1. Ratings reassure the ad buyer, allowing the ad based radio model to continue.

Exactly. Ratings are designed for one thing and one thing only - to perpetuate the existing, malignant corporate broadcasting system.
 
Re: Ah the Media Research Council

zumahans said:
------>Ratings are used to place advertising. Period.

No, you use them here to justify your arguments that radio is alive, vibrant and healthy.

------->All businesses have proprietary data.
We are not talking about businesses, David, we are talking about your selective use of statistics that we cannot have acces to.

----> Claiming "secret and proprietary" is stupid, Hans.

No, it is accurate.

----->The listener has no need to see detailed ratings, any more than they have a right to see the financial statements of a radio or TV station.

The SEC might disagree with you, there, DE.

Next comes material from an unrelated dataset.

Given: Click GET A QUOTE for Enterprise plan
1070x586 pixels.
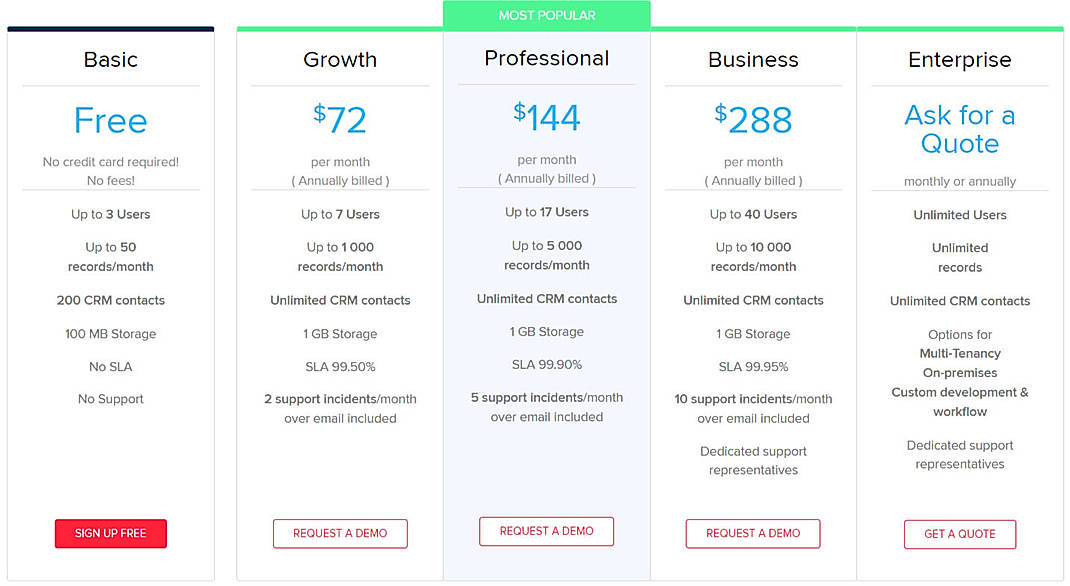Looking at the screenshot, I should click(959, 534).
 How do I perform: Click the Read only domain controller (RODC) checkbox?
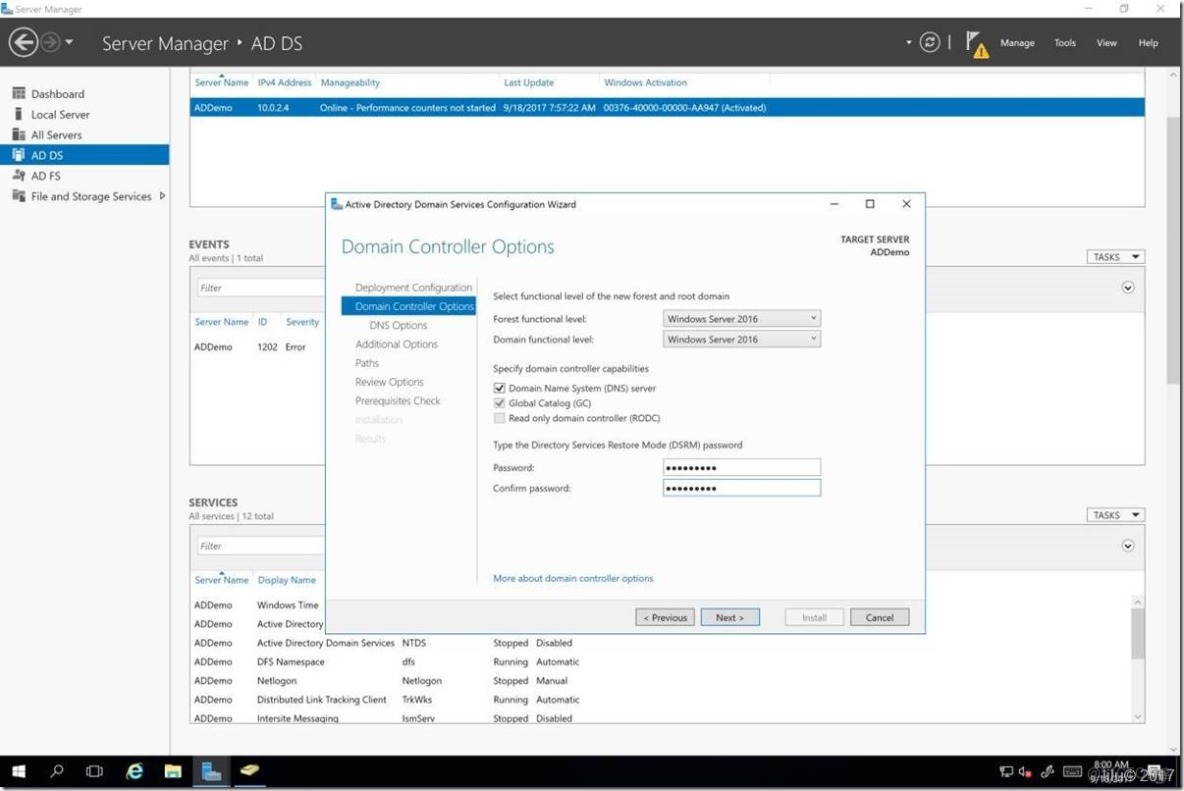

------->On the other hand, ratings benefit the listener in several ways:
1. Ratings reassure the ad buyer, allowing the ad based radio model to continue.

Exactly. Ratings are designed for one thing and one thing only - to perpetuate the existing, malignant corporate broadcasting system.

Ratings are used commercially (excluding idle chit-chat like this) to quantify ad buys. Very secondarily, they are used to evaluate the success of programming.

The SEC can only require public corporations to provide overall financials, and they can not require those of indvisual stations to be revealed, any more than they can require P&G to say what percentage of revenues come from one particular soap brand.

Ratings are not designed to perpeturate anything. They are designed to quantify radio or TV usage so ad rates can be set. Every ratings company ever to be has used the same methodology, which is basically a random probability sample of a univers (usually a market) projected into the whole. Hooper, Pulse, Birch, Audits & Surveys, Burke, etc., have all used very similar methods. All that is desired is to find out how many people are listeneing for every ad dollar spent.

The world is full of data you can not have for free. I told you how you could get access. It's up to you. Or, if you are so connected, find someone with access to the data and have them run radio usage trending for 5 and 10 years in, let's say, 10 to 20 markets and you can find the same conclusions I did.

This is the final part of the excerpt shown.